:: Exercise passage
Letter snob

by theodotdoron

Must say: Never! True. I know, sounds terribly stuck up, but as far as I can remember there has never been a day without some fodder. I started in primary school with stories on guinea pigs. My mum used to take me to the library once a week. Then I moved on to the coming of age material, Hanni and Nanni. In between there were countless comic books. Newspapers would soon join in the circle. There were weekly journals and daily papers.

I guess we did not really have a tv growing up, when I was around 12 we got our first tv. It was as big as an ipad, in black and white, and was stored in my parents bedroom. If I wanted to watch I had to carry it three flights of stairs down. Quite a deterrent. Didn’t stop me though, but I was still reading. My parents always had a huge library at home, too, so I would read their material.

My dad is a mathematician, physicist and theologian. My mum majored in pedagogy. I would read case studies with 15, maybe not recommendable, as I would self diagnose borderline disorder and other such things, for I was totally not trained in diagnosing, let alone, self-diagnosing. There was German literature, Greek classic tales, autobiographies of everyone who ever contributed significantly to society, all within my arms reach.

Evenings were filled with conversation about current affairs and church politics whilst listening to classic music. Strangely, though, I have never quite taken to classic music as I have to reading even though I was forcefully exposed to either. During my studies I would read, in my time off I would listen to audio books. On holidays I would use the plane time to catch up on reading, since uni time was filled with obligatory reading.

Loo breaks were filled with reading, trash mags nonetheless. During meal times I would read labels, the only time I can’t read is on a long distance bus (short distance is fine, I always schedule my TIME reading period for public transport) and during car rides. Much more reason to stock up on audio books. Do you know librivox? It’s free, oh, fantastic hours spent tidying the room while listening to Poe, Green and other friends. I love you letters, and, most of all, I love the word incarnate, it’s only logical, right?
::::
:: Source material
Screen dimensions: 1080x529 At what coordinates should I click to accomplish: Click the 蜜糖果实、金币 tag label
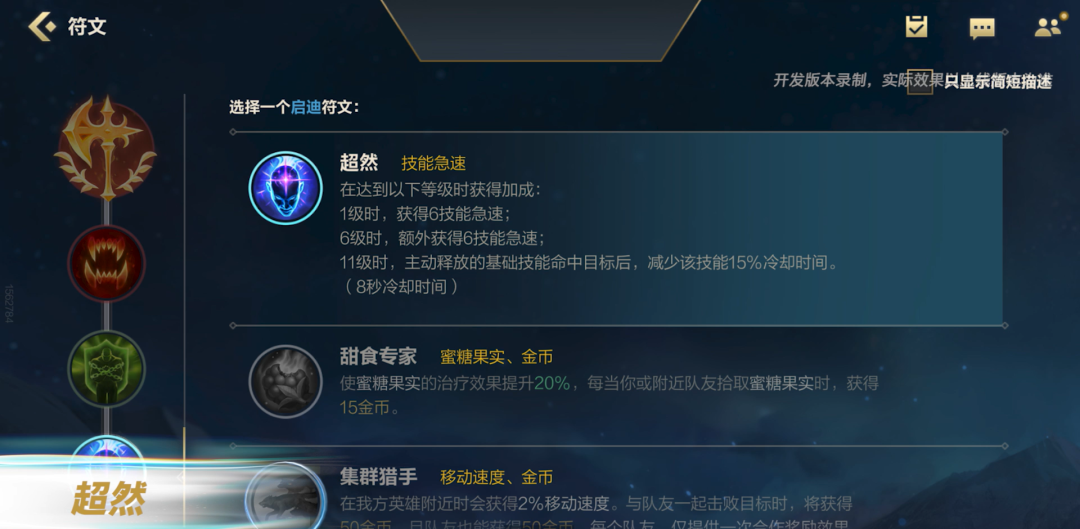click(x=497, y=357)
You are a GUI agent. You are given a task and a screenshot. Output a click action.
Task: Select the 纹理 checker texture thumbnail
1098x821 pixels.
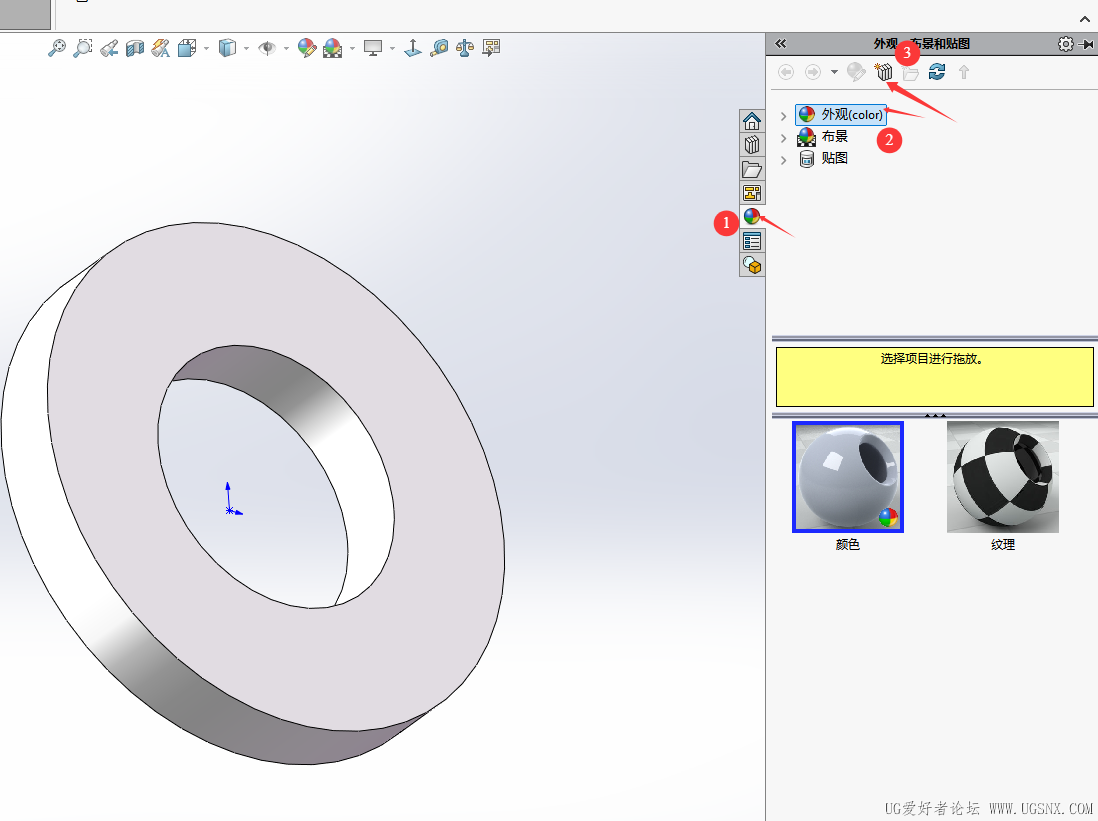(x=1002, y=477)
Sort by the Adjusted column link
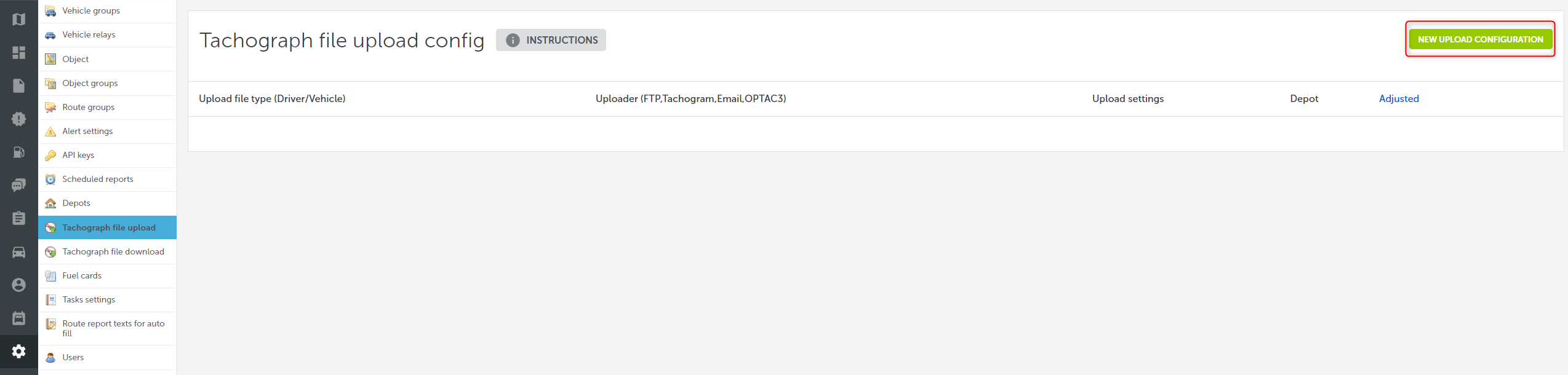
::::
To do
A. In the Letter snob piece, what subject did the writer's mother major in?
B. Retype the Letter snob piece from "Letter snob" to "read their material.".

Answers to the exercises
A. Pedagogy.

B.
Letter snob

by theodotdoron

Must say: Never! True. I know, sounds terribly stuck up, but as far as I can remember there has never been a day without some fodder. I started in primary school with stories on guinea pigs. My mum used to take me to the library once a week. Then I moved on to the coming of age material, Hanni and Nanni. In between there were countless comic books. Newspapers would soon join in the circle. There were weekly journals and daily papers.

I guess we did not really have a tv growing up, when I was around 12 we got our first tv. It was as big as an ipad, in black and white, and was stored in my parents bedroom. If I wanted to watch I had to carry it three flights of stairs down. Quite a deterrent. Didn’t stop me though, but I was still reading. My parents always had a huge library at home, too, so I would read their material.